If you’re reading this article, you’ve got what it takes to do it already. You’ve got that itch to have a different life, and you’re not going to sit idly by toiling away your days in a cubicle. You’re smart, too– you know that real estate investment is where you should start. Maybe you’re even already looking into, or investing in tax foreclosure properties.

If that’s the case, then you’ll be surprised to learn that you never needed a single lien or deed to make money from tax foreclosure properties. In fact, you never really needed a single lien or deed to make even more money from tax foreclosure properties than you’ve been making with those liens and deeds.
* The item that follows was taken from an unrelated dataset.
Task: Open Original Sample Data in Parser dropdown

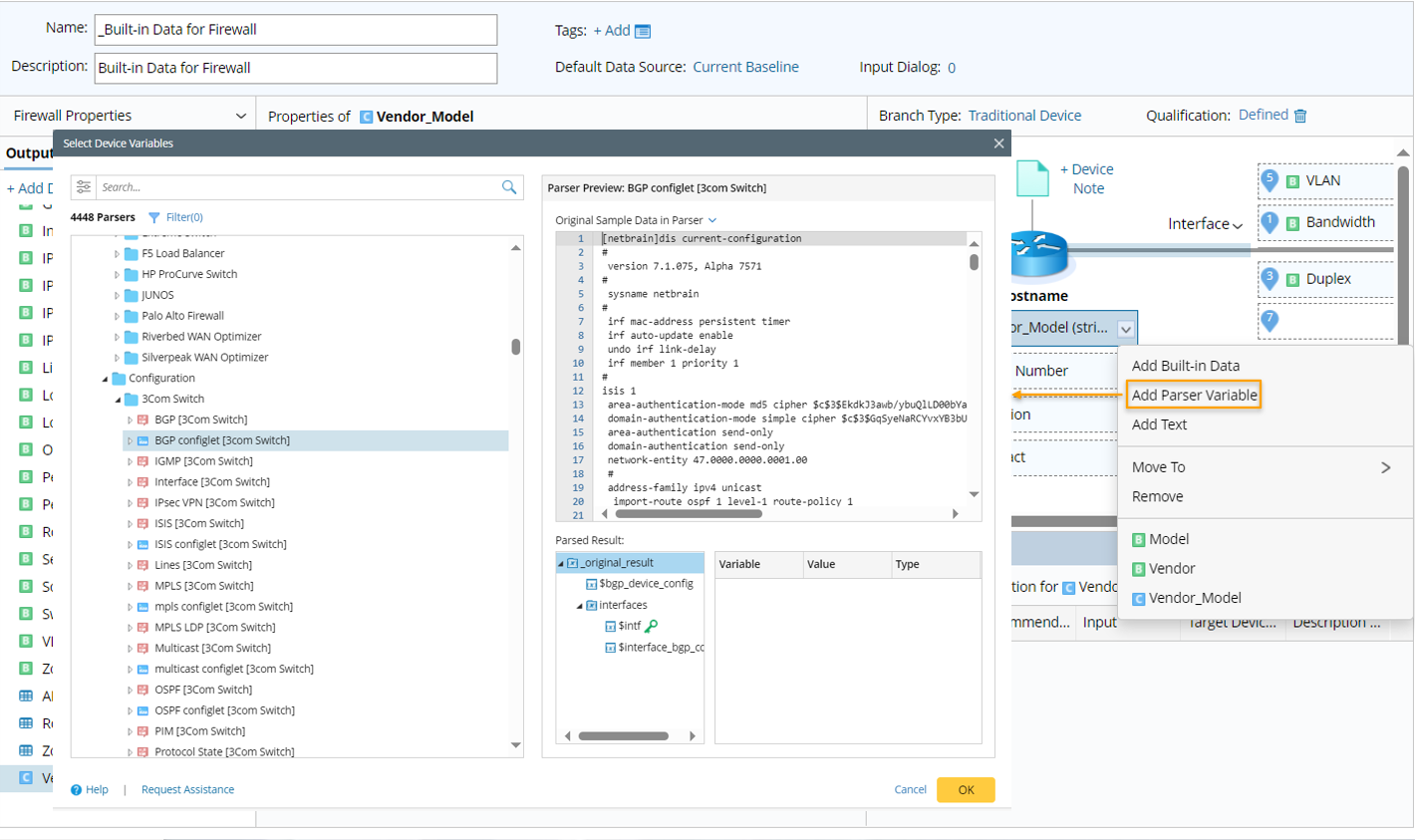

It’s something you’ve probably noticed somewhere along the way, if you’re already an investor. Especially if you’ve ever seen a copy of a property record from after the tax sale.

Have you ever wondered what happens when someone bids more for a property at tax sale than the taxes that are owed to the government? Well, in about half the states in the U.S., the government keeps that money. It goes to build schools and roads, and maybe even buy a few $12,000 staplers.

And if you ask the average person, just the average homeowner– your mom, your dad, your sister, your best friend– what they would think happened in that case, they’d tell you the same. They’d guess that when the government forecloses on tax foreclosure properties, that it just keeps the money. And in many cases, they’d be right.

Here’s the secret.

In the other half of the states, the government doesn’t keep the money. They hold it in trust for a while, and the owner can come in and claim it. They will even send out a postcard to the owner, letting them know they can come and claim it. Guess how often that owner is aware they can get the money? Guess how often the owner is still living in the property, and receives that postcard; or if they do receive that postcard, even knows what the heck it’s talking about?

So what happens is, that money sits there. And sits there. Until eventually, the state mandated time period that the money has to be held is up, and the state is legally entitled to the money. All the while, that owner is sitting on $5,000, $10,000, $25,000. $100,000.

Without ever knowing it.

And wait… it gets even better. These funds aren’t part of a state’s “unclaimed funds” division. What this means to you, is that firstly, they’re not subject to money finder fee limits, set forth in the state unclaimed funds code; and secondly, they don’t show up in the state unclaimed funds database– the search box that many states have on their websites, where you can go and see if you have lost stock shares, bank accounts, etc.

They’re not there. The owners can’t find out that way. Basically, if they aren’t aware of the funds, they won’t become aware of them… until it’s too late.

That’s where you come in. Connect the owners with the funds, charge a finder’s fee that makes it really worth your while, and you’ll find that goal of making your first (and second, and third) million is a lot closer than you thought.

So where to find records of these funds, and how to find their owners? Read the *free* Hooked On Overages “Insider’s Guide.” Visit http://Tax-Sale-Overages.com now. Or, take the *free* 5-day Video Training! Visit http://Overages-Training.com now.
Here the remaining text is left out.